R. Levi, for the plaintiff.
So far as respects the question of liability, the only matter really in dispute was whether the plaintiff was hired for an absolute term of one year, or for an indefinite term. After Shepard, one of the defendants, had testified on cross-examination that his firm never made with their employees contracts for an absolute term, Cole, another defendant, was asked upon cross-examination whether he had not testified in another court that one Murphy, the predecessor of the plaintiff in the business for which she was hired, "had a contract from year to year." The defendants seasonably objected to this question on the ground that it was immaterial. The objection was overruled, and, subject to the exception of the defendants, the witness was allowed to answer "I don't know. I may have."
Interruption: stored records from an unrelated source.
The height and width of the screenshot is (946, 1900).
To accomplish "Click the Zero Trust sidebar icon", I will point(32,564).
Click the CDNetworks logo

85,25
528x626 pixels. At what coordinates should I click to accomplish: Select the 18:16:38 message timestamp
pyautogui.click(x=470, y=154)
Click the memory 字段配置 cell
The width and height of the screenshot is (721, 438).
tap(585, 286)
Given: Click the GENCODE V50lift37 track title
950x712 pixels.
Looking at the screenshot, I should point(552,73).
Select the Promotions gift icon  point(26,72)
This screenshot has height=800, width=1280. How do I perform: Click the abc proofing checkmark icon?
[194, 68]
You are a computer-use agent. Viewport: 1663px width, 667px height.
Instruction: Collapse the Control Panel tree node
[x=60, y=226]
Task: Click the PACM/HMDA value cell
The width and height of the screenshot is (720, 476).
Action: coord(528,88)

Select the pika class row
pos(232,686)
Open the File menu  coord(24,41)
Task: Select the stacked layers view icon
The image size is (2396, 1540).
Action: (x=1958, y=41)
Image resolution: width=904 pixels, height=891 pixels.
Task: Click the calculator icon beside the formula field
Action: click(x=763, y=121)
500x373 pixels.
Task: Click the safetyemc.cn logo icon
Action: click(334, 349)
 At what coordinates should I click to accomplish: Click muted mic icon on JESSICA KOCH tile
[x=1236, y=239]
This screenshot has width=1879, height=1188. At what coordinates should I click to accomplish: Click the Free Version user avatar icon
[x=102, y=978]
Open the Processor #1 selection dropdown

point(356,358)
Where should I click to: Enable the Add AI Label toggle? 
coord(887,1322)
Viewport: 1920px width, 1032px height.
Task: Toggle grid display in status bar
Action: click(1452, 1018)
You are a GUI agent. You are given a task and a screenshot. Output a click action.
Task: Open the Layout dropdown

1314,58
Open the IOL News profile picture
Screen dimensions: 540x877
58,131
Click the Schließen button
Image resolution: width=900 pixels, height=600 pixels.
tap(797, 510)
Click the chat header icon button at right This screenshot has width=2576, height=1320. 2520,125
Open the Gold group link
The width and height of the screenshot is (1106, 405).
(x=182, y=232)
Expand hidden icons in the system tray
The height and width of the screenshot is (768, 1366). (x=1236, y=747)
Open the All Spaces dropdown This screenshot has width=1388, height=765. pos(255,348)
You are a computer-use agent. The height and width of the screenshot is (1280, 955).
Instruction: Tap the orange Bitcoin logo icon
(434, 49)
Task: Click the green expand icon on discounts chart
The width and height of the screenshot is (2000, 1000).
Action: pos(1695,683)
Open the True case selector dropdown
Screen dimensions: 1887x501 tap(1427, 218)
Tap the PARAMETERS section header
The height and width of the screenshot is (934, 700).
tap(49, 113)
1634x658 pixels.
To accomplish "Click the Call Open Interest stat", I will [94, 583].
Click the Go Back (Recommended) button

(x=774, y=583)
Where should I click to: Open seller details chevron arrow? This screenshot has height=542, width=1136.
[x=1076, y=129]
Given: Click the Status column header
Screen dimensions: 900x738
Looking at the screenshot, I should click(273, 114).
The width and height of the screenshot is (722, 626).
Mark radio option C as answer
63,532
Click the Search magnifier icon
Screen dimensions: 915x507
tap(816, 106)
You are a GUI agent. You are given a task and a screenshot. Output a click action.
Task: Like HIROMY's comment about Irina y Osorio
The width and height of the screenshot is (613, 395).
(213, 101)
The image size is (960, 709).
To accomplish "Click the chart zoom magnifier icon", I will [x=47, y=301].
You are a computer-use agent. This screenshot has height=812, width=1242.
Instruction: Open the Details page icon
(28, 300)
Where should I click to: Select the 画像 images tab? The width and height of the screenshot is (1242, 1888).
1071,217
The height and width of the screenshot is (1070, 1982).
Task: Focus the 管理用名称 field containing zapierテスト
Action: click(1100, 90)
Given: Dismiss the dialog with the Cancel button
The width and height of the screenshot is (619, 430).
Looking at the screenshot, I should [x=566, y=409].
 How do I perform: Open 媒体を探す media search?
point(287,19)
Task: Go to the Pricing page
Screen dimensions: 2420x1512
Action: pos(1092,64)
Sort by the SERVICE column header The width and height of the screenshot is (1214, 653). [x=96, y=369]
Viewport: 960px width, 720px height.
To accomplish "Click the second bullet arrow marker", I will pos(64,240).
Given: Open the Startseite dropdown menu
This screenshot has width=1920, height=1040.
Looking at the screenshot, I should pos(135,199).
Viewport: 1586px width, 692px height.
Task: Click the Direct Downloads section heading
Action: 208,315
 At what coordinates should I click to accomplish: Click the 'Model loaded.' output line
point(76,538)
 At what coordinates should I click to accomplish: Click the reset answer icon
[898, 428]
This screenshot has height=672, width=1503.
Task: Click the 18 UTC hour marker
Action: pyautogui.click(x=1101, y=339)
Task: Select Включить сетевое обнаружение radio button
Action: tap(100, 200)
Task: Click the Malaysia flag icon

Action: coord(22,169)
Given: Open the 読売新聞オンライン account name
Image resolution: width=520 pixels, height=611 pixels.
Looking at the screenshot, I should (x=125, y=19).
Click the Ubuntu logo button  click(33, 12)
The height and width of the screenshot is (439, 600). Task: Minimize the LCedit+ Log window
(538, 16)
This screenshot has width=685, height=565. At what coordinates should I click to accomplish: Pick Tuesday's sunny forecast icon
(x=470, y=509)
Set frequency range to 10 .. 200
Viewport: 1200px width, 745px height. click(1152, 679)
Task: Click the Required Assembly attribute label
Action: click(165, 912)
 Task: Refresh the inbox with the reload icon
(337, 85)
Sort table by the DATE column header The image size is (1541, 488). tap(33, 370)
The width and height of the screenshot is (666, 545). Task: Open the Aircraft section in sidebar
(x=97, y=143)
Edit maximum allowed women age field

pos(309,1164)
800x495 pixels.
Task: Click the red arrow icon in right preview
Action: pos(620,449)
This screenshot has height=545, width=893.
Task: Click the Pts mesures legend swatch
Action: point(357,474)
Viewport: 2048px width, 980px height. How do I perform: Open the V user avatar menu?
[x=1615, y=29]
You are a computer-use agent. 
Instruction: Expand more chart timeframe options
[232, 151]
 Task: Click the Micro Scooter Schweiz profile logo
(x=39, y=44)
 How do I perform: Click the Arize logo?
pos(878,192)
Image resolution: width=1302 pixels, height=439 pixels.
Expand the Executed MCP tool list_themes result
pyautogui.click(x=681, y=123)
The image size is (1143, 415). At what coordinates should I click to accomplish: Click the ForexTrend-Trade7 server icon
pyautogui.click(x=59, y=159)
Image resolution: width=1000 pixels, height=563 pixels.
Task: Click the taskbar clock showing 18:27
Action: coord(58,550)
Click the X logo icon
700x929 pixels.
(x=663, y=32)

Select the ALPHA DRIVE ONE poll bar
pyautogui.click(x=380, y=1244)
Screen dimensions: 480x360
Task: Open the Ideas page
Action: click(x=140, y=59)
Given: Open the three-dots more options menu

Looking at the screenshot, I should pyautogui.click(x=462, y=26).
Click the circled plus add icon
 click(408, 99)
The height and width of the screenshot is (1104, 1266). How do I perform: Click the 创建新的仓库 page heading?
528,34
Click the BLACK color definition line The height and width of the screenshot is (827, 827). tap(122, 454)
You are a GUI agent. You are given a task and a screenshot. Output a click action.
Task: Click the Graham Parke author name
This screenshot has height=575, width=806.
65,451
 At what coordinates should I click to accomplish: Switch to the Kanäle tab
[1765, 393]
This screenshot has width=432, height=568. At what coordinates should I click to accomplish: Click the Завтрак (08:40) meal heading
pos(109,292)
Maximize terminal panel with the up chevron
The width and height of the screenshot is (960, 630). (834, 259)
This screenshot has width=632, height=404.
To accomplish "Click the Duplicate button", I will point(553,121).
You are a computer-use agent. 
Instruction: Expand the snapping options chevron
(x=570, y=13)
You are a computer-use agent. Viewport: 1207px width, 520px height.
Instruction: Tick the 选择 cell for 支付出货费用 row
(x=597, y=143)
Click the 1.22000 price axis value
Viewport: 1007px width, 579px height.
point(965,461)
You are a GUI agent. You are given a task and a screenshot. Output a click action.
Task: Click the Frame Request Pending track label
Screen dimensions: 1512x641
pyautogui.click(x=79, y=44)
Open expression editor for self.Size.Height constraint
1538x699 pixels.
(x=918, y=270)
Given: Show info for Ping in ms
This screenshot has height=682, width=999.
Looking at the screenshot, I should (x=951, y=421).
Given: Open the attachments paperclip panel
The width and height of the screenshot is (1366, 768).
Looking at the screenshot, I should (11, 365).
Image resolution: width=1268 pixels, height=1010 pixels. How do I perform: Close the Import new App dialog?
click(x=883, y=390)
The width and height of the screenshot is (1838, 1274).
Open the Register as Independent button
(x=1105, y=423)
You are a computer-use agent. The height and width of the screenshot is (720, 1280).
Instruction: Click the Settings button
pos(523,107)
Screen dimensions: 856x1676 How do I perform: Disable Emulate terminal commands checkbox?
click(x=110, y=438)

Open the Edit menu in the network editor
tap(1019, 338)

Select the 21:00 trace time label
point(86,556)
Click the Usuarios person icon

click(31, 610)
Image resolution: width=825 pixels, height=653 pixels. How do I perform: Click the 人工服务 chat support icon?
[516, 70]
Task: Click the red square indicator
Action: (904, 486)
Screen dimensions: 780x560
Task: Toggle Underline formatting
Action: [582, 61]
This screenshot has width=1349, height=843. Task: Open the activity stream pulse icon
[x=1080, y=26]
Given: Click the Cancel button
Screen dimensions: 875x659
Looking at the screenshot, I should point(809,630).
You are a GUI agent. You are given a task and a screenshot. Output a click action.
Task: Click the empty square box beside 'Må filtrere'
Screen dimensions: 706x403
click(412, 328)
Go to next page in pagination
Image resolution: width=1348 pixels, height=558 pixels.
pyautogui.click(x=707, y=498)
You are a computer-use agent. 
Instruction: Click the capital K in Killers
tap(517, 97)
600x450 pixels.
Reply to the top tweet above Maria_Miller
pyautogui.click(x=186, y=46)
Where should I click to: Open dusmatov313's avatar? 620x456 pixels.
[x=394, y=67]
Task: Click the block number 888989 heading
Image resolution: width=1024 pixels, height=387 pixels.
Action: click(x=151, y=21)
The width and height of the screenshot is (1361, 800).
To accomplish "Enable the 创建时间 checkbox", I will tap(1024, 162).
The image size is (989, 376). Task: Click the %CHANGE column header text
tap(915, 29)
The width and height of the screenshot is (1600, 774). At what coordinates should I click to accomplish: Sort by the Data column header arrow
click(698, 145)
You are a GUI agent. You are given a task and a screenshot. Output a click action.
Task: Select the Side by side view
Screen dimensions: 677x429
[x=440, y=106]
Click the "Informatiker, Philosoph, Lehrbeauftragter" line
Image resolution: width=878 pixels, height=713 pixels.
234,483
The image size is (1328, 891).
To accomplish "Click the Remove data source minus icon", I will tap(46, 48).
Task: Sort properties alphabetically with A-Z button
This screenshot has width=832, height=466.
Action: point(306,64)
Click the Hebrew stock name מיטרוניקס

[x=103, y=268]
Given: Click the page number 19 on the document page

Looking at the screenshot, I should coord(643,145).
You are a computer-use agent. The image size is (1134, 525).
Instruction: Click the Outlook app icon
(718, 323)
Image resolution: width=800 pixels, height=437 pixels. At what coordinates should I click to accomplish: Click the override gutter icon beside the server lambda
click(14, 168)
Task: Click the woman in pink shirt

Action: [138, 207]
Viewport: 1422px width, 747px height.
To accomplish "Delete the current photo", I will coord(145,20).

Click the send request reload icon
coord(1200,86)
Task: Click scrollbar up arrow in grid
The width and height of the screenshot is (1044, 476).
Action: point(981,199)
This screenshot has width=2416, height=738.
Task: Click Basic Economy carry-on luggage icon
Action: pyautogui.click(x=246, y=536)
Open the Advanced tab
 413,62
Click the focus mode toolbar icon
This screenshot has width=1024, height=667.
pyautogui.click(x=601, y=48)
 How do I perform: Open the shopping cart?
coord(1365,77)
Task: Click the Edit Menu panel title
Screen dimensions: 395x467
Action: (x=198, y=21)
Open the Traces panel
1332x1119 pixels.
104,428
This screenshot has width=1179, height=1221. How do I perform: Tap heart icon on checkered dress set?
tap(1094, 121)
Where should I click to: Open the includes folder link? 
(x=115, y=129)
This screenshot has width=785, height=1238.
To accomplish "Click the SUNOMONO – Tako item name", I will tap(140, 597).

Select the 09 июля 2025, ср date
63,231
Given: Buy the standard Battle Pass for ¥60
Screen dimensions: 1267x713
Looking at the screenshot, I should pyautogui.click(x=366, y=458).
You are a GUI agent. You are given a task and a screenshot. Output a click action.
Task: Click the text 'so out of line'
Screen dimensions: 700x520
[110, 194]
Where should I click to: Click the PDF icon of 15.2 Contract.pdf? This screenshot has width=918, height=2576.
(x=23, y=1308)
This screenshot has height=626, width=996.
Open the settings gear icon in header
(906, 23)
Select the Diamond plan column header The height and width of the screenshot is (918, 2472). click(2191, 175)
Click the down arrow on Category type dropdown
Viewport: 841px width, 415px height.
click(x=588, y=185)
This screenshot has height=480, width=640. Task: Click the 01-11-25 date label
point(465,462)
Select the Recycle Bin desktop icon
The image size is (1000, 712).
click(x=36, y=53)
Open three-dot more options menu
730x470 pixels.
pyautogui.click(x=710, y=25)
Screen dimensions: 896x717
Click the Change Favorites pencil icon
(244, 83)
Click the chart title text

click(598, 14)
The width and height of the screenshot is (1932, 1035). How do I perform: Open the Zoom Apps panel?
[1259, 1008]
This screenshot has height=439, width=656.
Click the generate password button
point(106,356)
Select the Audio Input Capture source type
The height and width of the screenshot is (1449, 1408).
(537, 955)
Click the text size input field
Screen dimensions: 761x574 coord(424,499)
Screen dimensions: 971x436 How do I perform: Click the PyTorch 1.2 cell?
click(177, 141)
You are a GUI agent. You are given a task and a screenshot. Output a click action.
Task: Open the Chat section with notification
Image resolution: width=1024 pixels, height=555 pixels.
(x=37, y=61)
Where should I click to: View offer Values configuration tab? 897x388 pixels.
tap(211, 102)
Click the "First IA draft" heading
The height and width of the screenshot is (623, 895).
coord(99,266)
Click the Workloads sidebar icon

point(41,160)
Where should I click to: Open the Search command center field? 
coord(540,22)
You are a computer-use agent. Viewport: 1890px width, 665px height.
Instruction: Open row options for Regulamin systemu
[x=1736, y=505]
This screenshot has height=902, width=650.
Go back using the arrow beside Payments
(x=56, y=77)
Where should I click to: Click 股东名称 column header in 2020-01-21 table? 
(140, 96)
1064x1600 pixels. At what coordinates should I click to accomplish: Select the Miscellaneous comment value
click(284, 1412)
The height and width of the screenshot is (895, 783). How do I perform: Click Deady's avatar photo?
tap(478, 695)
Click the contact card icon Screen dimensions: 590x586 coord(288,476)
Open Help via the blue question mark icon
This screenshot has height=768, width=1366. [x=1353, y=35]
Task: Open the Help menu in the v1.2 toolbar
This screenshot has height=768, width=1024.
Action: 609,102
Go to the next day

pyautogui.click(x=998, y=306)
As this evidence was immaterial to the issue, it was inadmissible. But the rule is that the admission of such evidence furnishes no ground of exception unless it be prejudicial to the excepting party. It will be observed that the answer was a statement in substance that the witness did not know whether he had testified in another court that Murphy was hired for a year; and the phrase "I may have" was not necessarily or even probably intended as a statement that his best recollection was that he had so testified, but rather that he had no recollection whatever about it. In fine, the answer seems to be a statement that he did not know and had no recollection about his former testimony. Moreover on further cross-examination he testified positively that Murphy was not hired for any definite term. No exceptions were taken to the instructions under which the case was submitted to the jury; and, while in the charge no allusion was made to the evidence excepted to, we must assume that the jury were fully and properly instructed. Under the circumstances it is not made to appear that the defendants were prejudiced by the answer of the witness Cole.
Exceptions overruled.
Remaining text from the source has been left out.